Według ww. badania, pokolenie Z przykłada dużą wagę m.in. do jakości dostępnej infrastruktury transportowej – zarówno publicznej, jak i prywatnej. Ponadto dla większości z nich istotną kwestią jest, aby nieruchomość była zlokalizowana blisko miejsca pracy (czynnik zdecydowanie istotny dla 33 proc. ankietowanych), jak i centrum życia miejskiego (28 proc.). W kontekście bliskości obiektów użytku publicznego, respondenci cenią sobie przede wszystkim dostęp do sklepów (35 proc.), obiektów edukacyjnych (21 proc.), sportowych (12 proc.) oraz terenów zielonych (26 proc.).
– W życiu przedstawicieli Pokolenia Z kluczową rolę odgrywają częste spotkania towarzyskie, sport oraz realizacja pasji. Preferują spędzać czas aktywnie. W związku z tym ich priorytety przy wyborze mieszkania koncentrują się na lokalizacji i dostępności różnorodnych udogodnień społecznych i rekreacyjnych – mówi Patryk Kalinowski, Sales Manager LifeSpot.
Upodobania Z szansą dla rynku najmu?
Dobra lokalizacja to nie tylko domena polskich nabywców. Z globalnego raportu firmy CBRE "The Global Live-Work-Shop Report 2022" wynika, że prawie połowa badanych najbardziej chciałaby mieszkać w pobliżu centrów miast. Jest to szczególnie pożądane przez pokolenie Z (53 proc.) oraz millenialsów (50 proc.), a więc przedstawicieli najmłodszych konsumentów.

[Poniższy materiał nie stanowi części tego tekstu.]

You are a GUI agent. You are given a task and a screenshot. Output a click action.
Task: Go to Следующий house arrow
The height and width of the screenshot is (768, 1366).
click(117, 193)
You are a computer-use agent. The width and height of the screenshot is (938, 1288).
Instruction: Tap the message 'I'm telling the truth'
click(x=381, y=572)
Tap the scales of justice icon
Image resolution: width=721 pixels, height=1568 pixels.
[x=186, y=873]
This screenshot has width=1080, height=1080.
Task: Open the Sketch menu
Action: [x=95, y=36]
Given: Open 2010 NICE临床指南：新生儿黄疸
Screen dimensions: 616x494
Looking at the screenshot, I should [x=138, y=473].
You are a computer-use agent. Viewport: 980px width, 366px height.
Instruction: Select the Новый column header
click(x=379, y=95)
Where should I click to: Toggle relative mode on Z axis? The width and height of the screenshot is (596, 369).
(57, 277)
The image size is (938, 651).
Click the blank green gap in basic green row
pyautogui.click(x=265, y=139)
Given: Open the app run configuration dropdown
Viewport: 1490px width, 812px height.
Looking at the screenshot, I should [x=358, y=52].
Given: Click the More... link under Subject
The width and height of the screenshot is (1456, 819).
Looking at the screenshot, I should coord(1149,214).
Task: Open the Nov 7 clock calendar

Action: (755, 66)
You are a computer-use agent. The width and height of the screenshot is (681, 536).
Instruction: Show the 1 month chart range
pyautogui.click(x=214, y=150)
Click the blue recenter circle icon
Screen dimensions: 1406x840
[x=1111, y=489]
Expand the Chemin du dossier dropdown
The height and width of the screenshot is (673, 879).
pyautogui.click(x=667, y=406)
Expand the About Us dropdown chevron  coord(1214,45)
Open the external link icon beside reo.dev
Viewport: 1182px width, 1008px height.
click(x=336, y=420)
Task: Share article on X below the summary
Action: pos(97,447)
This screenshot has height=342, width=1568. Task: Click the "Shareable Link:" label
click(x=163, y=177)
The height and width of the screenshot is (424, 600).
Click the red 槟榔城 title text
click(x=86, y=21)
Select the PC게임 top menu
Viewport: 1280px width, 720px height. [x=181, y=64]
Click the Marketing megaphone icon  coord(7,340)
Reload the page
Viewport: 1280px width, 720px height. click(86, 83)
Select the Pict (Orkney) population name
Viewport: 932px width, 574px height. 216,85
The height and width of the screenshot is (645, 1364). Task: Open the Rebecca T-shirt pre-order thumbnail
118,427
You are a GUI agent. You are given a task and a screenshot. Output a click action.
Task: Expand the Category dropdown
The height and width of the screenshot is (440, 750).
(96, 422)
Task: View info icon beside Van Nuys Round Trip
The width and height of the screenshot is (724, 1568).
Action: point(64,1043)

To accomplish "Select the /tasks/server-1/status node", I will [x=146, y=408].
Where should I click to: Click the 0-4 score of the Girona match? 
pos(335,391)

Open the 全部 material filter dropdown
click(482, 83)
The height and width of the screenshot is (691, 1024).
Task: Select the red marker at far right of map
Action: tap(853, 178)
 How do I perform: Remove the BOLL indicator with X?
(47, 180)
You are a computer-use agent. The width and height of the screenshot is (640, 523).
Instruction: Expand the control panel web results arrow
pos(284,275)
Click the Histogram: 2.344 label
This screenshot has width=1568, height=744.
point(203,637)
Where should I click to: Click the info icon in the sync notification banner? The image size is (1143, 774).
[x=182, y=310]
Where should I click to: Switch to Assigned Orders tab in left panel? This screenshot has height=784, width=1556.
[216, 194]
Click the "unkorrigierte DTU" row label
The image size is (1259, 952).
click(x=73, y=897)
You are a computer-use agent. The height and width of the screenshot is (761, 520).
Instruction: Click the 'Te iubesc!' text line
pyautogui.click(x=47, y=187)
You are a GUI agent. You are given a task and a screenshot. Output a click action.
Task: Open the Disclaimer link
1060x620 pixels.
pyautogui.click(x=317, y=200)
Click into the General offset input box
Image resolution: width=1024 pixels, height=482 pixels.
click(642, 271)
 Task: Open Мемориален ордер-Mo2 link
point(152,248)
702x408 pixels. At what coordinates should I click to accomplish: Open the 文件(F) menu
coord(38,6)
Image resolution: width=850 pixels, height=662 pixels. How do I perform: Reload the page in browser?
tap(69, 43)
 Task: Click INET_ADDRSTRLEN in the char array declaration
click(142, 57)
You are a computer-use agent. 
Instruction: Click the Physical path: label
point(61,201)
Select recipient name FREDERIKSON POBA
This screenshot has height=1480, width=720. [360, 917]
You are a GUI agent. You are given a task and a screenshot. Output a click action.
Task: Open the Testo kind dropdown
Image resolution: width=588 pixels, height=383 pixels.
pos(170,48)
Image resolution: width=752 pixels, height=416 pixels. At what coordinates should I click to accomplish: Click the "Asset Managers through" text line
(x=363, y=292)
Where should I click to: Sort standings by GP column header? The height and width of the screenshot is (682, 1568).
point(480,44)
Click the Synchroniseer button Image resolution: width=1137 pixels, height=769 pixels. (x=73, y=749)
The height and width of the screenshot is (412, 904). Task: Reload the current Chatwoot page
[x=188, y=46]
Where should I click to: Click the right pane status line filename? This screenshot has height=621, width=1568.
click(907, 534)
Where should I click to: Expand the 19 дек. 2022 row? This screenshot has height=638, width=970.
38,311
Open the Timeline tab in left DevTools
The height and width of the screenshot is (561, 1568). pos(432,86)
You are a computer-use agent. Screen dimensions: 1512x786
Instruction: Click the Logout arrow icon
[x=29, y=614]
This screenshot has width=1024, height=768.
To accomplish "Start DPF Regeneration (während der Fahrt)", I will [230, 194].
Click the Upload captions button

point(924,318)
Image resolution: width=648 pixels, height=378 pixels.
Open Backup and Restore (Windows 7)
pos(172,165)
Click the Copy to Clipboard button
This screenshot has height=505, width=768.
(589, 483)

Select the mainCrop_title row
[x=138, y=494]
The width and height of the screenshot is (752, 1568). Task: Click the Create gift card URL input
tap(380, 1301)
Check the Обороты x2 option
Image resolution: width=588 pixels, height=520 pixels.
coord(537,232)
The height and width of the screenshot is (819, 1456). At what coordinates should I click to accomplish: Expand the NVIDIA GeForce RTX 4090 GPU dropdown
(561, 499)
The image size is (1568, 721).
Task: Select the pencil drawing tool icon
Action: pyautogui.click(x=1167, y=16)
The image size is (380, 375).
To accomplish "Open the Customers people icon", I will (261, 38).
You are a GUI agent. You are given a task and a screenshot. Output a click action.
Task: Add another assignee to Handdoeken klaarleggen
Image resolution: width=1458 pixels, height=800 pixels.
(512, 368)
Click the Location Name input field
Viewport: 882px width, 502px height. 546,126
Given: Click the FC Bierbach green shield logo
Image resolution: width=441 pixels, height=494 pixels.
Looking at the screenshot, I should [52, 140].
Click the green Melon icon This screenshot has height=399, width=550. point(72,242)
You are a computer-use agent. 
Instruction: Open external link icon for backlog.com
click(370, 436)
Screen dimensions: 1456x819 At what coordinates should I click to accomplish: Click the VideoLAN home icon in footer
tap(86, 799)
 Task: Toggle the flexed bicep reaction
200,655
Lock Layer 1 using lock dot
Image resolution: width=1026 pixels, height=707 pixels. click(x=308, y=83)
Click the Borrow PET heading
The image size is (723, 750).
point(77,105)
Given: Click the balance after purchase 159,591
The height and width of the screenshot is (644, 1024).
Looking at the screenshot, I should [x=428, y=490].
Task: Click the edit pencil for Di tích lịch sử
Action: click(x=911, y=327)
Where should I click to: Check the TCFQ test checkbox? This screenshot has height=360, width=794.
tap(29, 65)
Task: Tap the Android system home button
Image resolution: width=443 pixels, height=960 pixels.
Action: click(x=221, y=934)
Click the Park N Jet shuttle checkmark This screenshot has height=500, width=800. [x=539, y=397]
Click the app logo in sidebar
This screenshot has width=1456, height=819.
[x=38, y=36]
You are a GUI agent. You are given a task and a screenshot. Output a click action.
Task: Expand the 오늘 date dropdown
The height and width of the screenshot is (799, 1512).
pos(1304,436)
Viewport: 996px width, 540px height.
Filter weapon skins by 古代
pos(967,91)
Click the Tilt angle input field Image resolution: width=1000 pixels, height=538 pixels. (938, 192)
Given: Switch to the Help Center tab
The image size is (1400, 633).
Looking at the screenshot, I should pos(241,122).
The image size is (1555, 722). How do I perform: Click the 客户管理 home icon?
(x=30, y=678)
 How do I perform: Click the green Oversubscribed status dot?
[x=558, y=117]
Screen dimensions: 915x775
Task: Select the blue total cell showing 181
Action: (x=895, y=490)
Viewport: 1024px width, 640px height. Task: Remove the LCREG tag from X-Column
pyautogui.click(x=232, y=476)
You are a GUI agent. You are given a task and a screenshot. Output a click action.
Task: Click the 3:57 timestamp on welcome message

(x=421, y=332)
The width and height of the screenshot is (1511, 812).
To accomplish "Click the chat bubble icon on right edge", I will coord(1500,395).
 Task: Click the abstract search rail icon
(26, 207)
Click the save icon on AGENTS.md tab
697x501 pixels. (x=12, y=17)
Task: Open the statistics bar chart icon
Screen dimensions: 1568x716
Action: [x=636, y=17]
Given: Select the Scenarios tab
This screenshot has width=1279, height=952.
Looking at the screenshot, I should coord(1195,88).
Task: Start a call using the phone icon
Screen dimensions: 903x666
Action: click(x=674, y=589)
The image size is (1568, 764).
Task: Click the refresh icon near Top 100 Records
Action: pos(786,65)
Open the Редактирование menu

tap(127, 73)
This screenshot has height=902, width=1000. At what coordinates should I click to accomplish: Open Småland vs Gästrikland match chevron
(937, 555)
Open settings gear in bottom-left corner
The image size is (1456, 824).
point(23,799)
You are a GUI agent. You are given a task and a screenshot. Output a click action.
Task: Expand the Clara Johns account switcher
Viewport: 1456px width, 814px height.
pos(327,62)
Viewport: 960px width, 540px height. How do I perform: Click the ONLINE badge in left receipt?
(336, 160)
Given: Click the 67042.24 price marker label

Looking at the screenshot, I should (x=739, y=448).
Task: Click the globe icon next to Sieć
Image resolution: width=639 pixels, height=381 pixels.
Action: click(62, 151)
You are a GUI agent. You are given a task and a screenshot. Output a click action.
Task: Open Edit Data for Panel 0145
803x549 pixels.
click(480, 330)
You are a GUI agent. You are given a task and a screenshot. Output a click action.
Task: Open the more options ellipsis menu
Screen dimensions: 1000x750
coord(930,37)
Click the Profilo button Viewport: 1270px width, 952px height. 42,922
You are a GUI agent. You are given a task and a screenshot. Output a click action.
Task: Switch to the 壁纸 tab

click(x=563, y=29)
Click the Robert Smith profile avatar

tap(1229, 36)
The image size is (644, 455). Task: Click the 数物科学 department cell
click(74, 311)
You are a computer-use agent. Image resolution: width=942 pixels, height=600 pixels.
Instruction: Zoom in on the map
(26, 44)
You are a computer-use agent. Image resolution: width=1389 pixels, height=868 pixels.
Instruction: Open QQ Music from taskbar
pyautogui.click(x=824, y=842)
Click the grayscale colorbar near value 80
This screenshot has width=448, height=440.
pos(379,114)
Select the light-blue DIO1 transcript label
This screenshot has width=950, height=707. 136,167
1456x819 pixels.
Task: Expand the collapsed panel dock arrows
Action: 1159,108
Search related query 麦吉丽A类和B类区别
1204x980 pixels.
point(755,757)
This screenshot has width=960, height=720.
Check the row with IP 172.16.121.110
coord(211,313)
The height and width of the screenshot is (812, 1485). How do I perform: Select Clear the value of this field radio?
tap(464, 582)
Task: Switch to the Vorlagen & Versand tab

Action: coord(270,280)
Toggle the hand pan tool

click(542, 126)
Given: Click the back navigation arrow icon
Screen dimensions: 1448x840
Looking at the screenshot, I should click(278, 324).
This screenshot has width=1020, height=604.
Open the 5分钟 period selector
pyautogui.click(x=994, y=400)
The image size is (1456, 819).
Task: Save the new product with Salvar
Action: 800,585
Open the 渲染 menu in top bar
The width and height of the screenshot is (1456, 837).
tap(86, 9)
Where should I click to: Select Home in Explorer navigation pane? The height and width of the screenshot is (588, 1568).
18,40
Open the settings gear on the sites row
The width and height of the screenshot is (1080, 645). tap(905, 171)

Deklarują oni też największą chęć zmiany miejsca zamieszkania – odpowiednio 48 i 46 proc., co oznacza, że mieszkania położone w dobrych lokalizacjach mogą być w niedalekiej przyszłości coraz bardziej popularne. Tym samym, na znaczeniu może zyskiwać rynek wynajmu, w tym np. PRS. Taka forma mieszkalnictwa zazwyczaj pozwala na dostęp do mieszkań w wyższym standardzie, znajdujących się w centrum miasta lub w pobliżu kluczowych punktów usługowych, biur czy szkół, co znacznie ułatwia życie codzienne.
– W dużych miastach oferta wynajmu jest bardzo zróżnicowana, co daje możliwość wyboru mieszkania idealnie dopasowanego do indywidualnych potrzeb. Coraz więcej osób ceni sobie brak konieczności martwienia się o remonty i naprawy, które zazwyczaj leżą po stronie właściciela. Jest to standard przede wszystkim w sektorze PRS, gdzie najemcy otrzymują w ramach umowy gwarancję codziennej obsługi nieruchomości, w tym właśnie natychmiastowe reagowanie na wszelkie zgłoszenia dotyczące mniejszych lub większych napraw – mówi Patryk Kalinowski z LifeSpot.